Scientists at Harvard University have created a colony of robots that mimic self-organized systems in nature. Their 1,000 robots — dubbed collectively as the “kilobot” — is the largest self-organizing group of robots ever created. Previously, researchers had only used up to 100. This was accomplished by simplifying the designs of the robots to include only their essential qualities. Navigating together on three stick-legs with two vibrating motors, the individual machines communicate with each other via infrared light, LEDs in changing colors and ambient light censors. ArsTechnica explains:
No GPS-like system was available for them to know their location in the environment. Instead, robots had to form a virtual coordinate system using communication with, and measured distances to, neighbors. Manual manipulations of individual robots had to be minimal; imagine pressing the “on/off” button on 1,024 robots. The robots also needed to be easy to charge and reprogram. Charging was initiated by sandwiching all the robots between two conductive surfaces. Reprogramming was done wirelessly through an overhead controller that would send information to all robots about experiments to run.

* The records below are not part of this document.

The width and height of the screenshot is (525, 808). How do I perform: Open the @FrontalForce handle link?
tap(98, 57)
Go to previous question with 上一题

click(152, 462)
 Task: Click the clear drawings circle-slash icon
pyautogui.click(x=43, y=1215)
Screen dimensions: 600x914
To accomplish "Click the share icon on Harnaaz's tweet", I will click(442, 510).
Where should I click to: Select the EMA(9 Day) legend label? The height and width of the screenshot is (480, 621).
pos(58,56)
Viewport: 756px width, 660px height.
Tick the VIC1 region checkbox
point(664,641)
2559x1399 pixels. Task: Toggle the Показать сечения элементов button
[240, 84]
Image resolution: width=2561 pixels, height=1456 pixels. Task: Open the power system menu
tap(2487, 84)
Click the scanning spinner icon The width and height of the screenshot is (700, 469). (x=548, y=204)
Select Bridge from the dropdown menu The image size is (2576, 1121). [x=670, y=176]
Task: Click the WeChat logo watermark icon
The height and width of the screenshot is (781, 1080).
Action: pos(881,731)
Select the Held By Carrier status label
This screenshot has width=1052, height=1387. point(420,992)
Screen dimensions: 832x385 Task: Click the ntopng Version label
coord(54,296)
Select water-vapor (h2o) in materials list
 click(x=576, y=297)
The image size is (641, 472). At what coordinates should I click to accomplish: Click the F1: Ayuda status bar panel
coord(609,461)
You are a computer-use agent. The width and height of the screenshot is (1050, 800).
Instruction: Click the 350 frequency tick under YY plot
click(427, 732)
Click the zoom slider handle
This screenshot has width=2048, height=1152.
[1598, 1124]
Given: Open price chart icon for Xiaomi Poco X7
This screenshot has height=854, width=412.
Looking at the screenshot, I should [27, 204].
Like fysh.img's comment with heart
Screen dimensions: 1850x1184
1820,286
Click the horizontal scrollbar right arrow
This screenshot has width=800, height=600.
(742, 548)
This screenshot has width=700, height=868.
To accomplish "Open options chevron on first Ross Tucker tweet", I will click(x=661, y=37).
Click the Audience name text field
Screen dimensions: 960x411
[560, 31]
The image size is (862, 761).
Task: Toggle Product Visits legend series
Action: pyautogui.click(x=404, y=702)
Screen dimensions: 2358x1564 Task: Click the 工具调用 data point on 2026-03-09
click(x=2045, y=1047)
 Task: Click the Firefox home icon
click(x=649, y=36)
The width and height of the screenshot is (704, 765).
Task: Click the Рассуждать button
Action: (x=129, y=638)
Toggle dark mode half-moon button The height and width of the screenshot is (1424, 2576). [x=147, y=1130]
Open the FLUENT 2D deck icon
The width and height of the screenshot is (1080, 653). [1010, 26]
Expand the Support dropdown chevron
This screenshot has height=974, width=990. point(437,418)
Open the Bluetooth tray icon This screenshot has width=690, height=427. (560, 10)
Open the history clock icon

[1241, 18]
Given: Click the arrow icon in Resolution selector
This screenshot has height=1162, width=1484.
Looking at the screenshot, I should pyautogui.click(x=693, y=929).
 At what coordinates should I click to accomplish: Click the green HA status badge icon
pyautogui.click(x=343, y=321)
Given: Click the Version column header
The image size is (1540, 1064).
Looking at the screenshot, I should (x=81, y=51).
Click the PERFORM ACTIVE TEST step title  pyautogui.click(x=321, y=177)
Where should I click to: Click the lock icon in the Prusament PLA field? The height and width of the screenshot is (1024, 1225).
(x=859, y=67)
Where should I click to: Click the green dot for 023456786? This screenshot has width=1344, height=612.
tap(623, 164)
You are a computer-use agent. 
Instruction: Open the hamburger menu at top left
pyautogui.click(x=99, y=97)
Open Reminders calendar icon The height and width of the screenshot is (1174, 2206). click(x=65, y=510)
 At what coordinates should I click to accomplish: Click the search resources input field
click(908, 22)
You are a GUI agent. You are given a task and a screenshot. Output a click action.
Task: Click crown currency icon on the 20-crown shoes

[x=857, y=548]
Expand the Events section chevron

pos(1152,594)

Only very limited “seed robots” are used to send messages to the majority of the rest. The seed bots give the others coordinates which indicate how far they are from where they need to be. Then, they form an edge and follow it, layering themselves to create the final shape.
A method for avoiding accidents was programmed into the algorithm, allowing the robots to rely issues to each other. The algorithm also allowed for some flexibility, so the swarm wouldn’t get caught up if one robot didn’t end up in the exact right placement. Using these techniques, the kilobot formed itself into shapes like a starfish and the letter “K.”